Answering these questions from the Microsoft 365 admin center is possible but time-consuming. The built-in sharing reports show active links per site, but cross-site visibility requires navigating to each site's settings, or exporting multiple CSVs and joining them manually in Excel.

Tooling for External Sharing Audits

The admin center's built-in sharing report enumerates active links per site but offers no cross-tenant view or bulk-remove action. PnP PowerShell covers the gap: Get-PnPSharingLink and related cmdlets give full access to sharing data and work well for teams who want to automate or pipeline the review. ShareMaster's Shared Links and Permissions tool offers the same tenant-wide visibility and a built-in bulk-remove action, without scripting.

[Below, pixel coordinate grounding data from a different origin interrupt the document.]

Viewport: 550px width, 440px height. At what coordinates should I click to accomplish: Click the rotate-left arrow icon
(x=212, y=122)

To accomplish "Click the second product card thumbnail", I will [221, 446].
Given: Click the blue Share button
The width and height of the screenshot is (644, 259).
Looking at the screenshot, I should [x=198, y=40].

The right choice depends on how frequently the review needs to run and whether automation is a priority. For a quarterly manual review, a GUI-based tool produces faster results with less setup. For a monthly automated review on a high-volume tenant, a PowerShell pipeline that emails a summary report is worth the initial investment. See the detailed breakdown in the external sharing audit options comparison.

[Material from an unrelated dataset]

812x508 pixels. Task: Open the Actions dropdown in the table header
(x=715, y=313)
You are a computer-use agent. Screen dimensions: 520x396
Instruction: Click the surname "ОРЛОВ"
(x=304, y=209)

Whichever tooling you choose, the practical step-by-step process for a single-cycle review is covered in the SharePoint shared links audit guide, including what to look for, how to interpret the report, and how to bulk-revoke links that no longer serve a current business purpose.

Frequently Asked Questions

How often should you review SharePoint external sharing links?

For most organisations, quarterly is the right baseline. Teams with high sharing volume or in regulated industries benefit from monthly reviews. Key trigger events, such as staff offboarding or project closeout, warrant an out-of-cycle review regardless of the regular schedule.

Do SharePoint external sharing links expire automatically?

Not unless an expiry date is configured. In the default Microsoft 365 configuration, sharing links do not expire automatically. Tenant admins can set a maximum link lifetime for Anyone links in the SharePoint admin center, but this must be configured deliberately and does not retroactively affect existing links.

What is the difference between an Anyone link and a guest share in SharePoint?

An Anyone link can be used by anyone with the URL, with no sign-in required. A guest share sends an invitation to a specific email address, creating an Entra ID guest account in your tenant. Anyone links carry higher risk because they are not identity-bound: anyone who receives the URL can use it, regardless of whether they were the intended recipient.